Despite good intentions and efforts, seeding could be delayed due to several factors such as cold spring, wet fields (lack of tile drainage/or heavy clay soils), equipment break down, sickness in the family, shortage of manpower etc.. TBARS (LUARS since April 2018) initiated a systematic field experiment with six crops (wheat, barley, oat, canola, flax and pea) in 2016 to see if any or all of these crops seeded in mid June could produce reasonably good yield(s). The results varied with the year; during the first two years with one commonality – canola, flax and pea seeded in Mid June were a total failure. In 2018, flax was almost a failure and canola and pea partly successful. Overall only three crops, wheat, barley and oats, can be relied upon for Mid June seeding. Averaged over 2016-’18, wheat, barley and oats grain yields were 4.09, 4.87 and 5.27 MT/ha, respectively. The corresponding straw yields from these three crops were 4.98, 5.53 and 6.87 MT/ha, respectively. Since oats gave the highest grain and straw yields it could be preferred to wheat and barley for Mid June seeding. Grain yields averages for the same period (2016-‘18) for May (normal seeding) from wheat, barley and oats (same varieties) were 5.19, 5.98, and 5.89 MT/ha; which shows that the oats yields were least affected due to delay in seeding to Mid June. Straw yields in May (normal) seeding of wheat (6.96 MT/ha) and barley (6.38 MT/ha) and oats (7.07 MT/ha) were higher than that with Mid June seeding; Oats were least affected in straw yield as was the case with grain yield as well. What message should we take from these results? Mid June seeding of wheat and barley could lower their grain yield by more than a MT/ha, whereas oats grain yield could be lowered only by ~600 kg/ha. However, it is better to have a crop than not to have any crop. In a year such as 2019, when seeding could be delayed due to cold and wet spring, oats could be preferred to wheat and barley for seeding. It may not be easy however; if the seeds have already been bought unless that seed is kept for next year. It may be noted that out of the three cereals, oat will outperform others in a wet year, barley will do better than others in a dry year, whereas wheat prefers normal weather. But then it isn’t always easy to predict weather. For this year (unlikely to be as hot as last year), I would suggest choose oats for Mid June seeding.

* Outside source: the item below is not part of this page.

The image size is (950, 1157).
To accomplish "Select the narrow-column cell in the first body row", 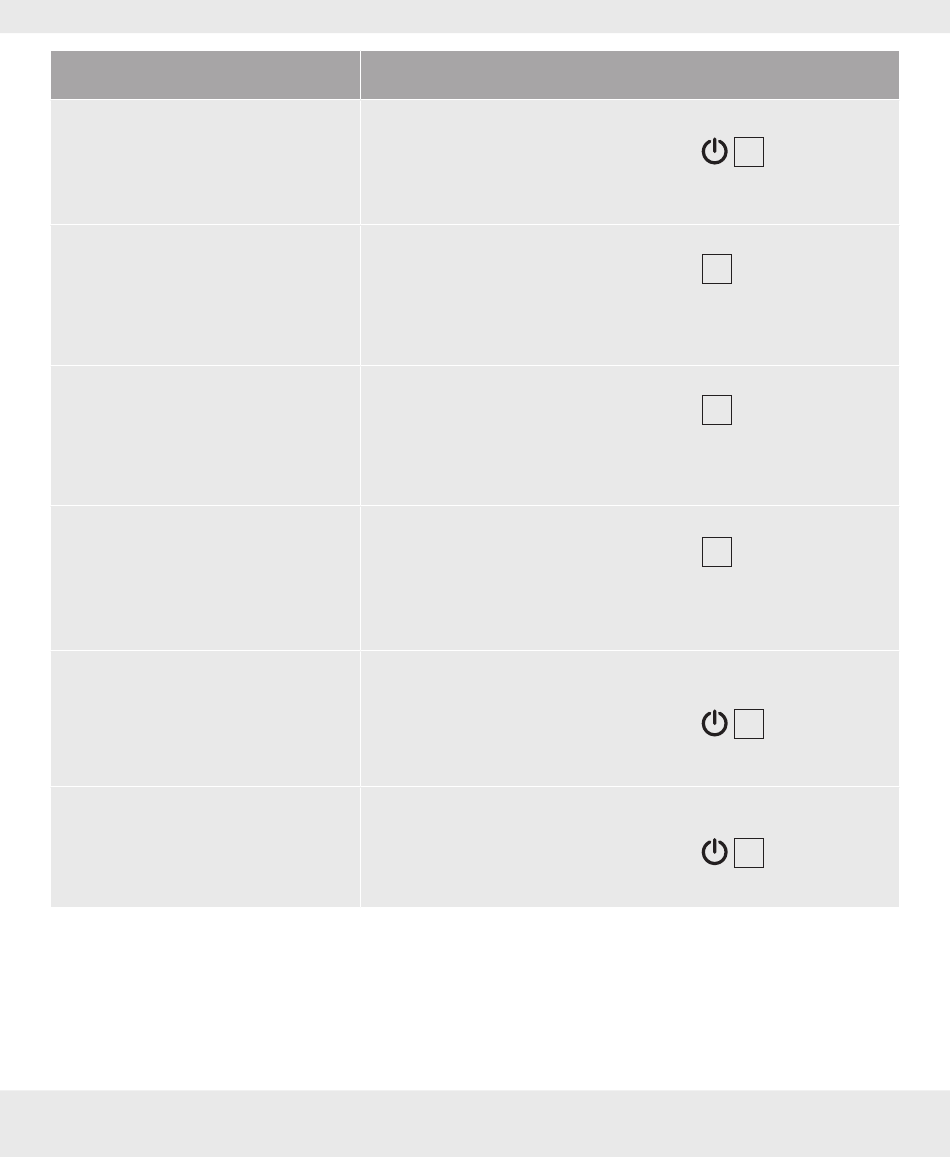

What are the other crops that you could seed in June? Canola could be okay for seeding till the first week of June though with somewhat lesser seed yield than its May seeding. Sorghum Sudangrass, MasterGraze corn and soybean (tall/forage varieties) could be seeded for forage; with 6-8 MT dry matter yield/ha and up to 20 % protein content. Check TBARS Annual Reports from past years for results from these crops. Perennial legumes such as Galega, alfalfa, sainfoin and red clover, not to be harvested in the seeding year, could also be seeded in June or even up to Mid July.
Best Wishes for the Crop Season 2019!